We need to go back to last summer to sort this out. Mining on public land surrounding Grand Canyon National Park is permitted under the 1872 mining law. Last June, in response to vast increases in claims-staking near the Grand Canyon, the House Natural Resources Committee passed a controversial, but valid, committee resolution which would have pulled 1 million acres of public lands from new mining claims for up to three years. Democrats on the committee used a rarely invoked provision in the Federal Land Policy and Management Act that allows the committee to withdraw public lands from various uses in emergency situations.
The Bush Interior Department, run by Dirk Kempthorne refused to comply with the House panel's resolution. Current Interior Secretary, Ken Salazar, has not yet agreed to comply. However, the BLM's quiet authorization of these permits seems like a pretty clear clue of what he intends to do. While it's possible that regional BLM officials did this one on their own, it doesn't seem too likely.
A number of environmental organizations, and local and regional politicians, have been working to block further uranium exploration and mining in the area. One of those groups, the Center for Biological Diversity, released this statement today:
"The Bureau’s continuing defiance of Congress on behalf of the uranium industry threatens one of our nation's most beloved national parks," said Taylor McKinnon, public lands program director for the Center for Biological Diversity. "It’s time the Bureau of Land Management received the leadership it needs to put the Grand Canyon uranium rush to bed."

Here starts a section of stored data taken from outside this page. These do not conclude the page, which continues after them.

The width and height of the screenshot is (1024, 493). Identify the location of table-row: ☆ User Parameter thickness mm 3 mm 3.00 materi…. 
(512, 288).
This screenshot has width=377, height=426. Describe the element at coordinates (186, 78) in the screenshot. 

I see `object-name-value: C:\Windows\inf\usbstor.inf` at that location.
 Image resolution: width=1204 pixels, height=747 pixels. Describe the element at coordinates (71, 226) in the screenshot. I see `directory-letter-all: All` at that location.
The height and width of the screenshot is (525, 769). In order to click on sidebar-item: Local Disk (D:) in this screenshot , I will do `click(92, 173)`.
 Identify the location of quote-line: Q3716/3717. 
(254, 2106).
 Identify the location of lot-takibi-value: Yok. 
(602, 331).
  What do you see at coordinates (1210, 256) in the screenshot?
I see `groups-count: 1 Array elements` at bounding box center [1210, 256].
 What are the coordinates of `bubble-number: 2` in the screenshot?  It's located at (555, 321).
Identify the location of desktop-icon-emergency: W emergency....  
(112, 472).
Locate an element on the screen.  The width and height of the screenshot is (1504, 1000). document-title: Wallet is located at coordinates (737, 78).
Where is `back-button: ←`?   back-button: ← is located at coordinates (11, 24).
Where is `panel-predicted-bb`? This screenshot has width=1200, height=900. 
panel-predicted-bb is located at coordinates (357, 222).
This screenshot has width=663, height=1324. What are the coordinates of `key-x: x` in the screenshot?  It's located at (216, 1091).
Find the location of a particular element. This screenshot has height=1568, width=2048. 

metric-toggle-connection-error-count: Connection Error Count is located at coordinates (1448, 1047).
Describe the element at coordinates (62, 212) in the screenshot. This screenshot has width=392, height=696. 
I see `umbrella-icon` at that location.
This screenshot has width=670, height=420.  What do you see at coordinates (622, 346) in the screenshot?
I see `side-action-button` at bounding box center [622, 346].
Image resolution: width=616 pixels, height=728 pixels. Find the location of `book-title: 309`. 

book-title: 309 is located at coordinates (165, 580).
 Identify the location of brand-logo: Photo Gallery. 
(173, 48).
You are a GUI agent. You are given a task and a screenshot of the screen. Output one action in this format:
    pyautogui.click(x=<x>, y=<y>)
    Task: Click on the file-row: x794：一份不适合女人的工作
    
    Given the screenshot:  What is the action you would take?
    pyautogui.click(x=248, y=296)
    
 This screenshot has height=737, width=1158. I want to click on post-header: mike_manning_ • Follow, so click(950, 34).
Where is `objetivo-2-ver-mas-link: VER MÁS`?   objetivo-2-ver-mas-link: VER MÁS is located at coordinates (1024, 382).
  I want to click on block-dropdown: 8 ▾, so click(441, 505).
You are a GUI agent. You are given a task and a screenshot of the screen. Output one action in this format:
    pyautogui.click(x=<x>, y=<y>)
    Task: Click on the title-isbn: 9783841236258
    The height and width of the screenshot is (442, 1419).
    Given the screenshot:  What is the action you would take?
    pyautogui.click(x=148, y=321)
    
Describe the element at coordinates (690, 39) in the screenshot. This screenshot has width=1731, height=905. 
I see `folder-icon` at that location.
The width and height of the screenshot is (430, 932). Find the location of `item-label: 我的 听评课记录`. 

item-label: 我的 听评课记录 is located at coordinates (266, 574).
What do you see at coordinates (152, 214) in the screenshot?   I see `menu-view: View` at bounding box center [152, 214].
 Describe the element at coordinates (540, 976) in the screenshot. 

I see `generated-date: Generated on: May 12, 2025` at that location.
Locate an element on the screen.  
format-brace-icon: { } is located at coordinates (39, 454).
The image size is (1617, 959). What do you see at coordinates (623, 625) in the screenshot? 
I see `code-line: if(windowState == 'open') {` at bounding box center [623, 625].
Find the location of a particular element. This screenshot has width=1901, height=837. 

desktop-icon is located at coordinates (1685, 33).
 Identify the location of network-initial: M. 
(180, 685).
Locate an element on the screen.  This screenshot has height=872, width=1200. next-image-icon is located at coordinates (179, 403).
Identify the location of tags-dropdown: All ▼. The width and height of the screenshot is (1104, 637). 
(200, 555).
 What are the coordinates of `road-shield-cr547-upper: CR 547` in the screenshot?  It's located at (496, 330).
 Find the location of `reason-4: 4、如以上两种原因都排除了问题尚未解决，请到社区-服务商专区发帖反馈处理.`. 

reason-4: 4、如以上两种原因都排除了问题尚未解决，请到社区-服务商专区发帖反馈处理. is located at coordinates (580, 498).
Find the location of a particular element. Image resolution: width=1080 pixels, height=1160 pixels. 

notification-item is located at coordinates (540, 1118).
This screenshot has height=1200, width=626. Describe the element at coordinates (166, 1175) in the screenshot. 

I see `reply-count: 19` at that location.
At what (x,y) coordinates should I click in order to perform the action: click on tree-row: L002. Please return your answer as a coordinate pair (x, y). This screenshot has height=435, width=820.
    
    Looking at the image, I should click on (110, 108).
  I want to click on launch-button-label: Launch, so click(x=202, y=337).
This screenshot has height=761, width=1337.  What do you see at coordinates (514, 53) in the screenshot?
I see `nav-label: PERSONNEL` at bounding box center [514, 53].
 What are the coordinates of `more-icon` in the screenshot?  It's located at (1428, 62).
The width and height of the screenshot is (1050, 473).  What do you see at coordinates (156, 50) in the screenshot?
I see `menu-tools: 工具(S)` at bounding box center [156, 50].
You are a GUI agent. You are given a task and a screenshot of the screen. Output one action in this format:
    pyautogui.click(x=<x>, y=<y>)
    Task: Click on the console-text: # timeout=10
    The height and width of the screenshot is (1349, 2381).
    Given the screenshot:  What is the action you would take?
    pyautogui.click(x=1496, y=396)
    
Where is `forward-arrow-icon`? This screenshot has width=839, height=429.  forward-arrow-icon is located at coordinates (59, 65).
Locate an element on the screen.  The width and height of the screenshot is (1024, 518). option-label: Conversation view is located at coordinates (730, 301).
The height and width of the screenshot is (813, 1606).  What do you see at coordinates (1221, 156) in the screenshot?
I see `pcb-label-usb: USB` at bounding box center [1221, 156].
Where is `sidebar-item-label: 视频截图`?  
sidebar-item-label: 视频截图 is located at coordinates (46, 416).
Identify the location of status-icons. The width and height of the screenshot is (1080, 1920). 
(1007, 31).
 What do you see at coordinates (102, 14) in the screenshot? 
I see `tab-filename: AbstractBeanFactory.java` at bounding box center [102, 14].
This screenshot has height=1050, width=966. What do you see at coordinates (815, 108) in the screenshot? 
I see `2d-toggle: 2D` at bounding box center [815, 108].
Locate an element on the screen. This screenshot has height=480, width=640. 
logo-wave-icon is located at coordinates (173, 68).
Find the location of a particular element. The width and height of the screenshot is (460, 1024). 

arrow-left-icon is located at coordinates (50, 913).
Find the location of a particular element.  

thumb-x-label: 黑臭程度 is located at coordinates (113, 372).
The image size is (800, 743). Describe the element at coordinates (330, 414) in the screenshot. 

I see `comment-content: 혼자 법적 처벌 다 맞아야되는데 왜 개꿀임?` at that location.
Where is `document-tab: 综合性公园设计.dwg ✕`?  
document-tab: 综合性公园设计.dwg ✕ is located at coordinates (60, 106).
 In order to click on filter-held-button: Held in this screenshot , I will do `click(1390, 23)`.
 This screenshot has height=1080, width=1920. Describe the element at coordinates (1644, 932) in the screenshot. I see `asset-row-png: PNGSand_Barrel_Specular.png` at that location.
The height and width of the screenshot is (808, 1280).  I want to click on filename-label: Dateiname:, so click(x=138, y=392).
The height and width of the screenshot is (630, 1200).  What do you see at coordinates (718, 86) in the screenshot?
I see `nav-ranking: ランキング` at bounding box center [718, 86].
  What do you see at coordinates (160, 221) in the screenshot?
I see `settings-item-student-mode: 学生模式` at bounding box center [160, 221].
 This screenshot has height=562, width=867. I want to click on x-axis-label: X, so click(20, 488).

Spikes in the price of uranium during the past two years have caused thousands of new uranium claims, dozens of exploratory drilling projects, and movement to open several uranium mines on public lands immediately north and south of Grand Canyon. Concerns about damage to wildlife habitat as well as surface- and groundwater contamination of Grand Canyon National Park and the Colorado River have been expressed by previous Arizona Governor Janet Napolitano; the Metropolitan Water District of Southern California; the Southern Nevada Water Authority; the Arizona Game and Fish Department; the Navajo, Hopi, Havasupai, Hualapai, and Kaibab Paiute nations; and the Coconino County Board of Supervisors.
Note that the Metropolitan Water District of Southern California is on that list. Some 25 million people downriver from the Grand Canyon drink that water. A number of these groups banded together last year to sue Kempthorne for ignoring Congress. That suit is still pending, nonetheless, the plaintiffs did not receive notice of the BLM's new authorizations. As of now, the groups are evaluating how they'll respond to these new authorizations.
Meanwhile, Rep. Raul Grijalva introduced the Grand Canyon Watersheds Protection Act in March of 2008 and again in 2009, legislation that would permanently withdraw from mineral extraction the same 1 million acres encompassed by the Committee resolution. Congress needs to take quick action on that legislation, and pressure Salazar to rescind these authorizations.